Fabrication of Biodegradable Hydrogel Nano/microfiber and its Biomedical Applications

Abstract

In this research, several strategies are described to design artificial extracellular matrices (ECMs) for three-dimensional (3D) cell culture that mimics the in vivo-like environment of cells. The ECMs of animal tissue mainly consist of structural proteins such as collagen and sulfated/non-sulfated glycosaminoglycans (GAGs) (e.g., heparin and hyaluronic acid). The imitation of morphological cues of collagen fibers has been studied by electrospinning, which is a technique for nano/microfiber fabrication. At the same time, the GAGs exist in soluble form or bound form in ECMs, and sulfated polysaccharides or GAGs themselves have been incorporated with electrospun fibers to imitate ECMs. Conventionally, emulating the shape of collagen fibers was easily accomplished through the electrospinning of hydrophobic/hydrophilic polymers. However, simulating the actual state of collagen fibers, where GAGs are tethered and hydrated (a state where a significant amount of water is absorbed), proved to be challenging. Herein, the previous studies are merged to develop hydrogel fibers as artificial ECMs. One is the direct sulfation of electrospun fibers which are made from polyvinyl alcohol (PVA) and gelatin. The other is the incorporation of hyaluronic acid into electrospun fibers to control swelling behavior and water absorption capacity.
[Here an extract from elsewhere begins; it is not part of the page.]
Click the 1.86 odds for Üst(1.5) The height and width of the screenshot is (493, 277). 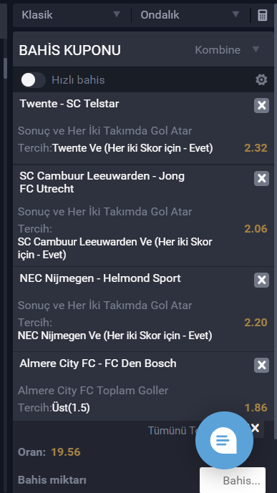(256, 407)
In summary, various types of hydrogel nano/microfibers were fabricated, and quantitative and qualitative control of their physical and chemical characteristics was studied (e.g., swelling ratio, fiber diameter, and degree of sulfation). These nano/microfibers are potentially helpful in understanding the relation of fibrous matrices and cells and also can give inspiration to develop biomaterials for the next generations.